Niyati Bafna: Subword-based Cross-lingual Transfer of Embeddings from Hindi to Marathi
Subword-level embeddings are useful for many tasks, but require large amounts of monolingual data to train. While about 14 Indian languages such as Hindi, Bengali, Tamil, and Marathi have the required magnitudes of data and resources, most Indian languages are highly under-resourced; they have very little monolingual data and almost no parallel data, low internet presence and not much digitization. Some examples are Marwadi, Dogri, and Mundari. However, many of these languages have very close syntactic, morphological, and lexical connections to surrounding languages including the mentioned high-resource languages. Our approach aims to develop a method of bilingual transfer for subword-level embeddings, which leverages these connections, from high-resource languages to low-resource languages. We hope that developing methods to build embeddings for low-resource languages will aid further development of other NLP tools such as MT or speech tools for them. In this project, we work with Hindi and Marathi as our high-resource language (HRL) and low-resource language (LRL) respectively. We simulate a low-resource environment for Marathi; we are constrained in this project by the need for evaluation resources for the resulting embeddings. We hope to eventually apply this work to truly low-resource languages. To this purpose, we assume rich resources for Hindi, including large monolingual data (we use up to 2M sentences, containing 36M tokens), taggers, and robust embeddings.

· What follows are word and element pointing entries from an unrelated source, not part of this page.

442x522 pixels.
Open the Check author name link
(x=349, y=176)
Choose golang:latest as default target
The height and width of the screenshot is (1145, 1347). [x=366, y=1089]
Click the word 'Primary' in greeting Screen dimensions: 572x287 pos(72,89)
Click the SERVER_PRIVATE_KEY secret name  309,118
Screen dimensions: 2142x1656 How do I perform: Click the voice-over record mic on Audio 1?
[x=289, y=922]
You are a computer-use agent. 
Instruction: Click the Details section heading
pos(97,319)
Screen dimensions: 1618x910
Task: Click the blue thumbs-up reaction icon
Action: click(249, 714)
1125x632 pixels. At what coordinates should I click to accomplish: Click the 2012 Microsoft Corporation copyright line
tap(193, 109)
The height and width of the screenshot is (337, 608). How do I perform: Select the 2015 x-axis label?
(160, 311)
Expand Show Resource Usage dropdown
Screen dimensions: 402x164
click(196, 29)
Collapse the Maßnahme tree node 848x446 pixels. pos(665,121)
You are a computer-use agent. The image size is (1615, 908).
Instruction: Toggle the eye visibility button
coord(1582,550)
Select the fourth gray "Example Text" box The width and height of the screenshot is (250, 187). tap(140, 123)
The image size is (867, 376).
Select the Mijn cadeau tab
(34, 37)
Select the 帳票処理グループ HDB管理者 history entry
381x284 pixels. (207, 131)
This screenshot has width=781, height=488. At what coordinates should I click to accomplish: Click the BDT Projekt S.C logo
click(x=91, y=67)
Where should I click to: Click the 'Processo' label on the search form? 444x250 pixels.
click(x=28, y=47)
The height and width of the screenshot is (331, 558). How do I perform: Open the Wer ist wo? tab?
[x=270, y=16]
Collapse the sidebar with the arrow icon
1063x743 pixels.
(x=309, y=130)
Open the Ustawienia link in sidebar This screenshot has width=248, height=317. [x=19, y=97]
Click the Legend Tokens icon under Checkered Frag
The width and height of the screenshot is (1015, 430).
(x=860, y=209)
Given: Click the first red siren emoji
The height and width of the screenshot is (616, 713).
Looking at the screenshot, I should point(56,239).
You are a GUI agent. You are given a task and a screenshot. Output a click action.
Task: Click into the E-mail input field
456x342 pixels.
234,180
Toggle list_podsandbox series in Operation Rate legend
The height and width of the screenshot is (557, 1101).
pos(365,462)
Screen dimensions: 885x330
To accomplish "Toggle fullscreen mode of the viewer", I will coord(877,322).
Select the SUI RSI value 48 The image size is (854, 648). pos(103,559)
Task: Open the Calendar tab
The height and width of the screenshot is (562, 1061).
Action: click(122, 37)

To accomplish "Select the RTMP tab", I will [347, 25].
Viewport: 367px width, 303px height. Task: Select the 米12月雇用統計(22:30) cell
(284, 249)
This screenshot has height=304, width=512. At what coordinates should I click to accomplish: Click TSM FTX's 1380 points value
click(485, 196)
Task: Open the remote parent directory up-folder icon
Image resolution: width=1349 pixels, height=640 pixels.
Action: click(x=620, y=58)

For Marathi, we only assume and use small monolingual data (50K sentences, containing 0.8M tokens). We evaluate the resulting embeddings using the publicly available Word Similarity dataset for Marathi. We also perform a second evaluation on Wordnet-Based Synonymy Tests (WBST), which we generate from the public Marathi Wordnet. This is intended to be a pilot work to a broader study that applies and perhaps adapts our given approach to a much larger coverage of different typologies of Indian languages and language pairs, in the hope of making it generalizable to truly low-resource languages.